Result: Subscription confirmation became part of the automated reward flow instead of a manual moderation step. -
Challenge: Promo code distribution had to avoid duplicate issuance and stay consistent across multiple reward tiers.
Solution: I built a SQLite-backed assignment system that tracked user state, selected only unused promo codes, and persisted the assigned code for repeat access scenarios.
Result: Each user received only one reward, while the campaign retained a clear distribution record. -
Challenge: The client side did not have a dedicated technical owner ready to deploy and support the project at launch time.
Solution: I deployed the bot on my own external server and stabilized the live version there for the active campaign period.
Result: The campaign could launch on schedule without waiting for separate infrastructure setup.
Result
The bot was completed and launched as a working campaign tool for a real retail activation. It supported the full promo journey: QR entry, photo upload, image verification, subscription confirmation, promo code assignment, and branded reward delivery.

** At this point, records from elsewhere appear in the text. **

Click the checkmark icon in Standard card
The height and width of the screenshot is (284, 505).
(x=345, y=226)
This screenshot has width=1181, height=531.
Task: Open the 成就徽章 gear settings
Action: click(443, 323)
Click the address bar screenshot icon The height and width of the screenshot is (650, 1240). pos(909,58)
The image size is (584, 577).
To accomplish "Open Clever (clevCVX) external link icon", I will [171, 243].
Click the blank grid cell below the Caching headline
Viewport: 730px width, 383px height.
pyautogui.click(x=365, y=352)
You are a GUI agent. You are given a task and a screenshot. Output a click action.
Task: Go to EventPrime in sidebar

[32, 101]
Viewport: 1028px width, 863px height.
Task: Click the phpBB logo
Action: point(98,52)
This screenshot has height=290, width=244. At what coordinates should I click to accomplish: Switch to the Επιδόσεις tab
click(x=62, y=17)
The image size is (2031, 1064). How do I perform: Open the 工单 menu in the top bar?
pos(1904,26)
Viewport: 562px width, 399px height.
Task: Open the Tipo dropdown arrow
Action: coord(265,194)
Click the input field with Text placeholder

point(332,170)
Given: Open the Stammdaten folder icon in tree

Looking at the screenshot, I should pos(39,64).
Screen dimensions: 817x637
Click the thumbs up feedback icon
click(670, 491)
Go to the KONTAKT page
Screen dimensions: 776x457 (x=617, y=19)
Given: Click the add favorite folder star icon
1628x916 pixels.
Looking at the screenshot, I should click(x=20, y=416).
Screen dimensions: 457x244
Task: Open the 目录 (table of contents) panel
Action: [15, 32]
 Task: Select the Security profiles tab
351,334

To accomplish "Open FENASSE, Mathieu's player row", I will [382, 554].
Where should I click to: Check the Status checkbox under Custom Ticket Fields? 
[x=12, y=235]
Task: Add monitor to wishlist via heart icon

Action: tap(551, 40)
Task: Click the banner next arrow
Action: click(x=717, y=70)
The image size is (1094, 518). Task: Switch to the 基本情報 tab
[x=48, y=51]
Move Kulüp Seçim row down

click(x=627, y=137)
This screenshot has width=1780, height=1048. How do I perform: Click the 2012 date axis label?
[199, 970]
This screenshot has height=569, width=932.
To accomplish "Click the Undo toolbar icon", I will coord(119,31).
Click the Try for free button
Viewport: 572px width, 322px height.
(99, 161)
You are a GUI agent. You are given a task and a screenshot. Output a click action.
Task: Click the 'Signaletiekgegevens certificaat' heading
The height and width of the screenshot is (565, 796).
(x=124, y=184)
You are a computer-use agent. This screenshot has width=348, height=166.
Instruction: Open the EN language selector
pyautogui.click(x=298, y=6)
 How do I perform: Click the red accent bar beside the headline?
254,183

By the end of the engagement, the solution was running on a live external server, issuing promo codes from prepared campaign pools, storing assignment history in the database, and preventing duplicate reward claims. The client also confirmed that the project could be shown in portfolio materials with Lunar Hare agency attribution.
This project demonstrates my ability to build compact production-ready Python systems for real-world marketing workflows: fast delivery, practical deployment, AI-assisted verification, stateful reward logic, and stable handling of client-side operational constraints.
The bot was approved for live use in the campaign and deployed for the active promotional period. After launch, the client also requested visibility into issued promo code counts and weekly follow-up reporting.
Portfolio mention was explicitly allowed with Lunar Hare agency attribution and without direct brand tagging in social media posts.